KAZUHIRO NOGI | AFP | Getty Images

Japanese automotive giant Nissan is to invest 2 trillion yen (around $17.6 billion) over the next five years to speed up the electrification of its product line.

Nissan said on Monday it would aim to roll out 23 new electrified models by 2030, 15 of which will be fully electric.

It is targeting a 50% electrification mix for its Nissan and Infiniti brands by the end of the decade.

On the battery front, the firm is planning to introduce all-solid-state batteries, or ASSB, to the market by 2028. A pilot ASSB facility in the Japanese city of Yokohama will be readied “as early as fiscal year 2024”, Nissan said.

In a speech outlining the plans, Nissan CEO Makoto Uchida said his company was focusing on the in-house development of ASSB.

“With this, we’ll be able to double the energy density versus current lithium-ion batteries,” he said. “With batteries made smaller and thinner, we can offer flexible layout with more dynamic performance, expanding to larger segments like pick up trucks.”

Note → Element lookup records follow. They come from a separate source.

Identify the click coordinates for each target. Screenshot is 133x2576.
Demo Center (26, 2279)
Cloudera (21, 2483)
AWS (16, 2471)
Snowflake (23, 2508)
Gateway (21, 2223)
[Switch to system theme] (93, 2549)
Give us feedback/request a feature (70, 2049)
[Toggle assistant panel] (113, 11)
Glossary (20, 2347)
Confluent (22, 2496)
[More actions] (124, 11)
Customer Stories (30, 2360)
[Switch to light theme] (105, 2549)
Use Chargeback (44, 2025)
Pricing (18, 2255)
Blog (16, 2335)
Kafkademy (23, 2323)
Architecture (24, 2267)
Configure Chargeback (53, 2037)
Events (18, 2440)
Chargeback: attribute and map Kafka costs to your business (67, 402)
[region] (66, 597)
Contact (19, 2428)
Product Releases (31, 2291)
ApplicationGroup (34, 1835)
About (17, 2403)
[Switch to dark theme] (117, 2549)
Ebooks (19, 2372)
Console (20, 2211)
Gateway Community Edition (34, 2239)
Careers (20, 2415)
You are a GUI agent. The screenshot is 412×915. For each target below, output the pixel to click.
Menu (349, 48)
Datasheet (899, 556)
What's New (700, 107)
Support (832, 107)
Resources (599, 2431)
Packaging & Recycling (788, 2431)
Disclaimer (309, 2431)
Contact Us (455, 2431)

Nissan is one of several well-known companies pursuing an electrification strategy. In March, Volvo Cars said it planned to become a “fully electric car company” by the year 2030. Elsewhere, BMW Group has said it wants fully electric vehicles to represent at least 50% of its deliveries by 2030.

It comes at a time when major economies around the world are attempting to reduce the environmental footprint of transportation.

The U.K., for example, wants to stop the sale of new diesel and gasoline cars and vans by 2030. It will require, from 2035, all new cars and vans to have zero tailpipe emissions.

Elsewhere, the European Commission, the EU’s executive arm, is targeting a 100% reduction in CO2 emissions from cars and vans by 2035.

Earlier this month, signatories to a declaration at the COP26 climate change summit said they would “work towards all sales of new cars and vans being zero emission globally by 2040, and by no later than 2035 in leading markets.”

While the U.S., China and carmakers including Volkswagen, Toyota and Nissan were absent from the declaration, signatories did include the U.K., Indian and Canadian governments and automotive firms such as Ford, General Motors and Volvo Cars.

Speaking to CNBC’s Steve Sedgwick on Monday morning, Nissan’s Uchida said his company needed to be “equipped and ready [for] how the market will evolve further in terms of … electrification.”

On charging, Uchida stressed the importance of collaboration. “We are focusing, not only [at] … Nissan but also in the Alliance [on] how we can further … contribute to establish the infrastructure in terms of the charging stations.”

Renault-Nissan-Mitsubishi is an automotive alliance that was established in 1999. Mitsubishi joined the strategic partnership in 2016.